Saudi Arabia and Russia reaffirmed that they will stick with oil supply curbs of more than 1 million barrels a day until the end of the year, even as turmoil in the Middle East roils global markets.

The leaders of the OPEC+ coalition announced the plans in separate official statements on Sunday. Riyadh has slashed daily crude production by 1 million barrels and Moscow is curbing exports by 300,000 barrels, on top of earlier cuts made with fellow OPEC+ nations.

Saudi Arabia will review its production volumes next month and consider “extending the cut, deepening the cut, or increasing production,” according to a statement on the Saudi Press Agency.

Russia’s Deputy Prime Minister Alexander Novak echoed the Saudi comments on future production policy in a separate statement.

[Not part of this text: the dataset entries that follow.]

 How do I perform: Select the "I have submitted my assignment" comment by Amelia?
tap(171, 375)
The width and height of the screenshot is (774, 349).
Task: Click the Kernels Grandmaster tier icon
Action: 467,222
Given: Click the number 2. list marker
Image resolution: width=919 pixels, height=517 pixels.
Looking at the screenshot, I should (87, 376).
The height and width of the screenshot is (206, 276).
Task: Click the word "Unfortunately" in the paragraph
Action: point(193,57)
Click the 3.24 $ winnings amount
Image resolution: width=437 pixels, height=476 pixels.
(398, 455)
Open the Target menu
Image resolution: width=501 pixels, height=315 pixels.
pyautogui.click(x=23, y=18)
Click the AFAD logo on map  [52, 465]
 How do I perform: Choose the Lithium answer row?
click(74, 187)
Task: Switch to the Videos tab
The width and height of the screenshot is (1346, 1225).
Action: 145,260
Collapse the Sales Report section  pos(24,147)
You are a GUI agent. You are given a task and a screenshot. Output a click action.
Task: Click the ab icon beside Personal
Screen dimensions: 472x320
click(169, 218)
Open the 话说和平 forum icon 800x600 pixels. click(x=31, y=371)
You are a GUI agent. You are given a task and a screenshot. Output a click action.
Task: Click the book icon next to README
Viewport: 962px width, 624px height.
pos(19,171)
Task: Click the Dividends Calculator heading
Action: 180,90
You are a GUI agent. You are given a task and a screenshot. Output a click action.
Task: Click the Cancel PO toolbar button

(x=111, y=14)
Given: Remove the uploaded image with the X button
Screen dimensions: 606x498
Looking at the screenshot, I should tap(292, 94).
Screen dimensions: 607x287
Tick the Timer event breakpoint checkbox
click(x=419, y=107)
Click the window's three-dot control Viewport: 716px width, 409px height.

Oil prices have fluctuated in recent weeks on concern that the conflict between Israel and Hamas could escalate into a wider regional conflagration involving major crude producer Iran. Brent futures closed below $85 a barrel in London on Friday.

A broader conflict could prompt the Saudis and Russia to revise their planned cuts, according to the International Energy Agency, which has warned of the risks that high fuel prices pose for inflation and the global economy. Yet for the time being, the Organization of Petroleum Exporting Countries and its partners seem intent on keeping supplies on a tight leash.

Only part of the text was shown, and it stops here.